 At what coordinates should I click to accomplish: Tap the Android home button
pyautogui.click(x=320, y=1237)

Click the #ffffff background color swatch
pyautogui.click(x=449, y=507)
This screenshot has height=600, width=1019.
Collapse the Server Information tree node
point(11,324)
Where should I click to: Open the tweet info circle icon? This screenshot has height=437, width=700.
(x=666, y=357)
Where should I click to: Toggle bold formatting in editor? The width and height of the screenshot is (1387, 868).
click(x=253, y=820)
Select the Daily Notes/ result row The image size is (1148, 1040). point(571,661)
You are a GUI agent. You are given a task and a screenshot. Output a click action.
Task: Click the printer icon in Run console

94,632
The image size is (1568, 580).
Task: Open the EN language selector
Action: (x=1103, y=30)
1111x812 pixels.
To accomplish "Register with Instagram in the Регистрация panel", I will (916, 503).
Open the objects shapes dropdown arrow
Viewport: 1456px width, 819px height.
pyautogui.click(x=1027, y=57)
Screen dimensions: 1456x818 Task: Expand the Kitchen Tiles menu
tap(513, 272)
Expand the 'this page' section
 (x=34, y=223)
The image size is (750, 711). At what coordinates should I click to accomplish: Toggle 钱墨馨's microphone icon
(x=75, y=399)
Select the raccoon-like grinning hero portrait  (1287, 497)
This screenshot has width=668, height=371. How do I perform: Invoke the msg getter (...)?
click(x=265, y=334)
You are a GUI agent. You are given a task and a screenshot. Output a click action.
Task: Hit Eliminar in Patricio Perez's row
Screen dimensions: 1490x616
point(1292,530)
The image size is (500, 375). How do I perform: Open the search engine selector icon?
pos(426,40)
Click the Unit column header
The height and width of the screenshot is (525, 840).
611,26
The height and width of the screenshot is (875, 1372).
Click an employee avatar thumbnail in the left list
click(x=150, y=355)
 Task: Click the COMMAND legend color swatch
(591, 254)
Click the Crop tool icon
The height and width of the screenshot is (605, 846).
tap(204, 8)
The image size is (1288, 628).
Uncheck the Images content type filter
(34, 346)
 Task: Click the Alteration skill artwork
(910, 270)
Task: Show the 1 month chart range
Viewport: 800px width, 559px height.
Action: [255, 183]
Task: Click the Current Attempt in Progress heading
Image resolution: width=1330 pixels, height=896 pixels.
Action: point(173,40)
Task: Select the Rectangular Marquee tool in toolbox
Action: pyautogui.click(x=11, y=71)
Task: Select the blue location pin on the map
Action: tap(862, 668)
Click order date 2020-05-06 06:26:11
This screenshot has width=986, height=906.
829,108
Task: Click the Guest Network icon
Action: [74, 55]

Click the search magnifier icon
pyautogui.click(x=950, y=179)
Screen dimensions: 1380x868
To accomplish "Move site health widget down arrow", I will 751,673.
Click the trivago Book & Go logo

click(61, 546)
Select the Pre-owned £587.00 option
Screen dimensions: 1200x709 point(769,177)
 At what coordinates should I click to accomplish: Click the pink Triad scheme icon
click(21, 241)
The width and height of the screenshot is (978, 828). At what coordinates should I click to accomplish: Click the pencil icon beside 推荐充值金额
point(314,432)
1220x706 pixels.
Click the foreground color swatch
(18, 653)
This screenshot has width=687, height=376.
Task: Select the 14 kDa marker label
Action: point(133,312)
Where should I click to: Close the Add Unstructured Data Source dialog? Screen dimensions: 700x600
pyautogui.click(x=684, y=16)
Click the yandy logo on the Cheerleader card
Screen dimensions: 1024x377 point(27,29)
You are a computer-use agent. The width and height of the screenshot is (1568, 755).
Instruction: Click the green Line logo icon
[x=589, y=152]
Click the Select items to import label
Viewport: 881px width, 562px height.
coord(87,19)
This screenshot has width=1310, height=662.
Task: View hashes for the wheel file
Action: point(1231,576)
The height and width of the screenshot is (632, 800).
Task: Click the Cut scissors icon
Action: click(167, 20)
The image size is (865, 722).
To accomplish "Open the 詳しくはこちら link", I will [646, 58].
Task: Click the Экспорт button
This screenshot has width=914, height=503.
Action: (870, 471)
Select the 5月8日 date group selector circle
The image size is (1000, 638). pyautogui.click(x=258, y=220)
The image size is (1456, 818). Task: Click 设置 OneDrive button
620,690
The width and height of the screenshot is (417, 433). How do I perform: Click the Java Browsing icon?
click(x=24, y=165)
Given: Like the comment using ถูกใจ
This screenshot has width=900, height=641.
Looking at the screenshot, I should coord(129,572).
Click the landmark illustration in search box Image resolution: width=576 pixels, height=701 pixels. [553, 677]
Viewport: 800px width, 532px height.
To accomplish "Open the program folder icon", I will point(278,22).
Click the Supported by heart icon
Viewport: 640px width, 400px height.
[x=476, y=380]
━━━━━━━━━━━━━━━━━━━━━━━━━━━━━━
# Task to carry out:
Repeat the items word for word, starting with the very first line and going on through the line with "point(1292,530)", that line included.

# Reply:
 At what coordinates should I click to accomplish: Tap the Android home button
pyautogui.click(x=320, y=1237)

Click the #ffffff background color swatch
pyautogui.click(x=449, y=507)
This screenshot has height=600, width=1019.
Collapse the Server Information tree node
point(11,324)
Where should I click to: Open the tweet info circle icon? This screenshot has height=437, width=700.
(x=666, y=357)
Where should I click to: Toggle bold formatting in editor? The width and height of the screenshot is (1387, 868).
click(x=253, y=820)
Select the Daily Notes/ result row The image size is (1148, 1040). point(571,661)
You are a GUI agent. You are given a task and a screenshot. Output a click action.
Task: Click the printer icon in Run console

94,632
The image size is (1568, 580).
Task: Open the EN language selector
Action: (x=1103, y=30)
1111x812 pixels.
To accomplish "Register with Instagram in the Регистрация panel", I will (916, 503).
Open the objects shapes dropdown arrow
Viewport: 1456px width, 819px height.
pyautogui.click(x=1027, y=57)
Screen dimensions: 1456x818 Task: Expand the Kitchen Tiles menu
tap(513, 272)
Expand the 'this page' section
 (x=34, y=223)
The image size is (750, 711). At what coordinates should I click to accomplish: Toggle 钱墨馨's microphone icon
(x=75, y=399)
Select the raccoon-like grinning hero portrait  (1287, 497)
This screenshot has width=668, height=371. How do I perform: Invoke the msg getter (...)?
click(x=265, y=334)
You are a GUI agent. You are given a task and a screenshot. Output a click action.
Task: Hit Eliminar in Patricio Perez's row
Screen dimensions: 1490x616
point(1292,530)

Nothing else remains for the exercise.